Ramsey's theorem for $c$ colours states that (this statement is not copied from anywhere):
Let $c\ge 2$ be an integer, $[c]=\{1,2,\ldots,c\}$ represent $c$ colours, and let $(r_1,r_2,\ldots,r_c)$ be a list of integers greater than or equal to $2$ (note: the integer $1$ can be allowed among the $r_i$ but I prefer to not include this degenerate case). For all sufficiently large positive integers $n$ and for any colouring of the complete graph $K_n$ by the colours $[c]$, there exists an index $i\in[c]$ such that this colouring of $K_n$ contains a monochromatic $i$-coloured $r_i$-clique.

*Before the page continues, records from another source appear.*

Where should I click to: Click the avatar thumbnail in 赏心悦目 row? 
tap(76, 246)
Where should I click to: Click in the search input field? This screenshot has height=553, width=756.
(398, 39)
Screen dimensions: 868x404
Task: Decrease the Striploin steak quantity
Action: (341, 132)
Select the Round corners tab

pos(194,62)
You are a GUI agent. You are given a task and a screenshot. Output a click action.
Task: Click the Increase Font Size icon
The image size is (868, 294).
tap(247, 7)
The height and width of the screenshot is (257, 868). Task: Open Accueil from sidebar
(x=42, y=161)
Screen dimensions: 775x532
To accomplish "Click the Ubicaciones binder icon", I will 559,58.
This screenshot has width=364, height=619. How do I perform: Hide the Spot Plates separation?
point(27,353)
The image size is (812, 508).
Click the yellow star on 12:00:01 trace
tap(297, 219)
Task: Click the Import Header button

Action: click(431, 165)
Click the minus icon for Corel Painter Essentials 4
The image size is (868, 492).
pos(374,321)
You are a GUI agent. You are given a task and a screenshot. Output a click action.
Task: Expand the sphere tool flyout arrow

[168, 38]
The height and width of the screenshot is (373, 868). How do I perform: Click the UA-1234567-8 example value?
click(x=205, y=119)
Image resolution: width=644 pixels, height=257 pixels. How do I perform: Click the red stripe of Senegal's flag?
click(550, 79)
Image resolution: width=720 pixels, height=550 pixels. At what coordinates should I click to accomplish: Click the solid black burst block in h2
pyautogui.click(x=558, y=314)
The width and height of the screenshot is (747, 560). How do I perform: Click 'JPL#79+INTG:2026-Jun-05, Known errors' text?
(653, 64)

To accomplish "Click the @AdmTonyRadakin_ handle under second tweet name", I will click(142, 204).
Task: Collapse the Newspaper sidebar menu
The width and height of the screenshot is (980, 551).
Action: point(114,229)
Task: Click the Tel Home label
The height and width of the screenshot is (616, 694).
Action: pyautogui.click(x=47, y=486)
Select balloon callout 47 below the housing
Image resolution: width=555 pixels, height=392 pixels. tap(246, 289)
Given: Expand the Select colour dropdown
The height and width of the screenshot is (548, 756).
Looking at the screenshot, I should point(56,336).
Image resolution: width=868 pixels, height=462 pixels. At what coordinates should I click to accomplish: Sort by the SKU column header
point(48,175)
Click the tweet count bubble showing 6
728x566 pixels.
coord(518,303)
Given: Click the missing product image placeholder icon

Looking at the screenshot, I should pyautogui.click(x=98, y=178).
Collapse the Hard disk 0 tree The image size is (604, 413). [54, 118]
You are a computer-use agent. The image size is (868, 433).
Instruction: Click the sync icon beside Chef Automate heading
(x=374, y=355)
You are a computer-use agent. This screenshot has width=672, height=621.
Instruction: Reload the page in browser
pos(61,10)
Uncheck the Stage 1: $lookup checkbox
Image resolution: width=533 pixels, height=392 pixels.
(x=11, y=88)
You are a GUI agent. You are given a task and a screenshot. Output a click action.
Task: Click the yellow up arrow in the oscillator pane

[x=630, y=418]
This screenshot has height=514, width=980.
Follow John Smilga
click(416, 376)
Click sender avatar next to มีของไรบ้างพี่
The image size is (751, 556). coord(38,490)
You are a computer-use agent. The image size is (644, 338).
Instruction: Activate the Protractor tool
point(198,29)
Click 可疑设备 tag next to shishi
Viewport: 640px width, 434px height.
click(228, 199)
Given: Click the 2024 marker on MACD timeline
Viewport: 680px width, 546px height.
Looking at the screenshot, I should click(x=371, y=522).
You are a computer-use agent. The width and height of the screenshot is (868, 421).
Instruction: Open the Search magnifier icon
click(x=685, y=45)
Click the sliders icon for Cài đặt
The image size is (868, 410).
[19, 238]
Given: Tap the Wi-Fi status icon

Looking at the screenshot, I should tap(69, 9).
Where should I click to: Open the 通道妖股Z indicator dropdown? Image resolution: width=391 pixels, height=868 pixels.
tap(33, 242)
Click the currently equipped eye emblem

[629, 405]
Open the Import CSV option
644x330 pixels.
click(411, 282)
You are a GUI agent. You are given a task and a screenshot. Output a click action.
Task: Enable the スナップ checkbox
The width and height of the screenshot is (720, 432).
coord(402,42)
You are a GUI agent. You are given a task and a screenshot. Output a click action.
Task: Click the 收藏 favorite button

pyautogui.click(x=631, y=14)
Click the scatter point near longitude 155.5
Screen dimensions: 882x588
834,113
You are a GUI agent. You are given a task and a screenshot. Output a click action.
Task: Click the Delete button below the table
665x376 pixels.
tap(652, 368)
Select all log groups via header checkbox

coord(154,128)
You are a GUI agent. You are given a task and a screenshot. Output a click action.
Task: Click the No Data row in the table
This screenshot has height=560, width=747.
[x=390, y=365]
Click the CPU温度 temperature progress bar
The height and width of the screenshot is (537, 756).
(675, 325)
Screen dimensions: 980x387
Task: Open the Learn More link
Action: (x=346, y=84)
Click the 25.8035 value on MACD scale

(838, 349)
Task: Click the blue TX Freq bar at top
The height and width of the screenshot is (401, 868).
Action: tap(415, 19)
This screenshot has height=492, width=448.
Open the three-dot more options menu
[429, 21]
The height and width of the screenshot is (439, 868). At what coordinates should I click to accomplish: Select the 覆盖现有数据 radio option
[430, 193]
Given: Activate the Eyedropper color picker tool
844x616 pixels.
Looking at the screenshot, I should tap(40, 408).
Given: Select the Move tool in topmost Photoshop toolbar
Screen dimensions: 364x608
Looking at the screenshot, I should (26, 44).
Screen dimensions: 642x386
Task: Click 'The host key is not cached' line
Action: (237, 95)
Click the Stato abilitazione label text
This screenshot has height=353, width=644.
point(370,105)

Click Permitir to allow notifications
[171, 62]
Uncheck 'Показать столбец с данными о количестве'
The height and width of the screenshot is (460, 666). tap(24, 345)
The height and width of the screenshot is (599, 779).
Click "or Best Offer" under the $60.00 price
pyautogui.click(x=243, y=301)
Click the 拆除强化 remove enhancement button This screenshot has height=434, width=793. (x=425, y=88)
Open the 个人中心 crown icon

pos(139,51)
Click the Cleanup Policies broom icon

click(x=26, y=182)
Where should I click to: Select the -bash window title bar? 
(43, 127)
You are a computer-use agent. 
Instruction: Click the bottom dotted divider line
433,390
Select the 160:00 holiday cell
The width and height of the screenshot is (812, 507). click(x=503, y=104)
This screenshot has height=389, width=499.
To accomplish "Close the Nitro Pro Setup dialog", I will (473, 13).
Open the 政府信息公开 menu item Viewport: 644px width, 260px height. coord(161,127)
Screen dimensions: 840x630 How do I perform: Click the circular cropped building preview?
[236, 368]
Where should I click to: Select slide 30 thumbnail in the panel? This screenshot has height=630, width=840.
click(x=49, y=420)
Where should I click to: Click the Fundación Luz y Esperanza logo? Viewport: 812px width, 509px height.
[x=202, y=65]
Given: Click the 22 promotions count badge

The smallest such $n$ is denoted by $R(r_1,r_2,\ldots,r_c)$. Now suppose the colours stayed the same but we swapped some $r_i$ and $r_j$ in the list $(r_1,r_2,\ldots,r_c)$. Then the two Ramsey numbers stay the same by an argument involving inverse colourings. Since every permutation can be represented by a composition of transpositions, it does not matter how we order the $(r_1,r_2,\ldots,r_c)$. A couple of questions related to each other that are on my mind are:
- Okay... so the $r_i$ are independent of order. But if we put them into a multiset where repetition is allowed but order does not matter, then is each $r_i$ still related to a specific colour?
- Is it true that the colour just need to be distinct once we pass the $(r_1,r_2,\ldots,r_c)$ to a multiset, or does the order on the colours still matter?
These questions are inspired by the fact that when $r_1=r_2=\cdots=r_c$ have a common value $r$, then $R(r_1,r_2,\ldots,r_c)$ has to do with the existence of a monochromatic $r$-clique without caring about the particular colours; the only thing that matters is the size of the desired clique and the number of acceptable distinct colours.
Basically, what I'm wondering is the extent to which we can do some "modding out" in Ramsey's theorem after the usual quoted theorem is obtained, either with respect to the $r_i$ or the colours themselves, or both. I just can't wrap my head around what is the possible statement of the symmetry that seems to exist.